News and Opinion from Sisters, Oregon

Hoodoo to open ski shop in Sisters

Hoodoo has been a fixture in Sisters Country for 83 years. It is Central Oregon’s original winter ski area. Many an Oregonian grew up on Hoodoo’s 800-acre terrain. It is home to Sisters High School ski team, as well as drawing thousands of visitors annually. Roughly 70 percent hail from the west side of the pass with weekly regulars from Eugene, Albany, Salem, Lebanon, Detroit and other McKenzie and Santiam rivers townships.

Hoodoo has an economic impact on Sisters, although there is no measurable — only anecdotal — data. Its greater significance is likely its legacy and proximity for affordable winter sports. Hoodoo’s owners have large real estate holdings that include over 2,400 rental properties, plus 800 storage units in the Valley and Bend area.

They have now purchased the 5,331-square-foot Cascade Station building on the southeast corner of East Cascade Avenue and Larch Street.

The 1,420-square-foot retail ski operation will be located on the ground floor. Its initial purpose will be to take pressure off the on-mountain shop, where rentals lines can exceed two hours on busy days and weekends. The remainder of the building has seven tenants, who are expected to remain.

According to Matthew McFarland, Hoodoo general manager, rentals are growing and becoming more of a European model of 1 in 4 customers renting vs. 1 in 8 or 10 in the States. The Sisters location will start with 300 new pieces for their expected opening on Wednesday, February 10. The venture has been under consideration for 10 years and seriously for the last three. The on-mountain shop boasts 900 skis and 400 boards for rent. Both locations will offer rentals (from single-day to season-long), sales, and service.

For the warmer months, McFarland plans a first for Sisters: The ski shop will switch gears and offer sales and service for skateboard enthusiasts.

When asked if the Hoodoo shop expansion into Sisters would impact their business, Blazin Saddles Manager, Matt Gilbert, answered: “Not really. We are primarily a bike dealer and repair shop with an active bicycle rental business. Our ski business is limited to tune-ups and a few items of gear, like goggles.” He had high regard for Hoodoo and cited them as friends whose owners and employees are customers of the bike business.

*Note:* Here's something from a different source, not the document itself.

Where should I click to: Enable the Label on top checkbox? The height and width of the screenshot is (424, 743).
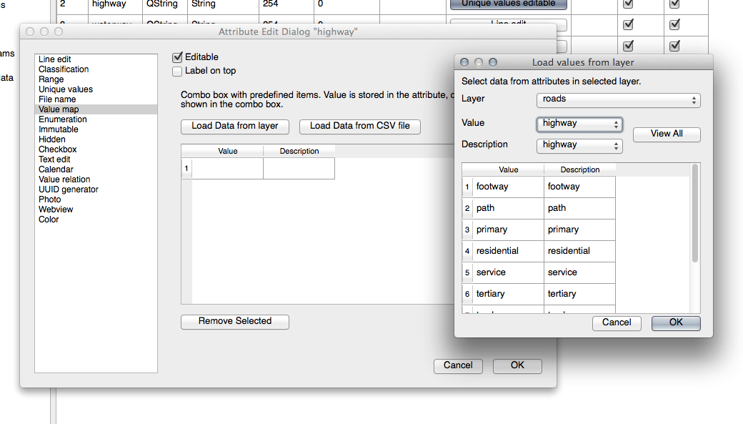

He added: “Some of our seasonal employees work at Hoodoo in the winter, so we have a longstanding friendship with them.”

Brad Boyd, owner of Eurosports — who has been selling, renting, and servicing equipment for ski and board enthusiasts for 31 years — points out the good year Hoodoo is having and, by extension, his business.

“COVID’s only benefit may be forcing more people outdoors. Mt. Bachelor’s approach to limiting the number of skiers in their effort to mitigate the virus’ spread has instituted an unpopular parking allocation system that has driven hundreds of skiers and boarders to Hoodoo,” Boyd said.

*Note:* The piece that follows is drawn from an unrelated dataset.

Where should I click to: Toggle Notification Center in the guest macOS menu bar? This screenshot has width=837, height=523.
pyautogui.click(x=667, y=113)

Notwithstanding that Eurosports, like Blazin Saddles, does the bulk of their business on the bicycle side — sales, service, and rentals — the store does offer a full range of snowshoe, ski, and snowboard rental packages for cross-country, backcountry, and downhill adventure. Hoodoo’s retail expansion could be construed as a detriment to Eurosport’s ski business.

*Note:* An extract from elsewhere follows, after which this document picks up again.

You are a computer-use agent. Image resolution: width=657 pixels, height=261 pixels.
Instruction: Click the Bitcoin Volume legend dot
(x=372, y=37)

But the firm has a popular food court and craft beer component to round out their operations, leaving Boyd to say: “We’ve had a great relationship with Hoodoo. They send us people who want to rent downhill, backcountry, snowboards, snowshoes and cross-country gear when they run out or their lines are an hour or two. They know we’re a ski shop, and they trust us to have excellent equipment and service to get people up on the slopes having fun.”

The Hoodoo team prefers to see their expansion as bringing more total snow sport business to Sisters. They do not plan, for example, to offer snowshoes for sale or rent, instead directing customers for these needs to Eurosports, with whom they hope to expand their cross-marketing. It’s the philosophy of making the pie bigger, not making more slices in the same pie.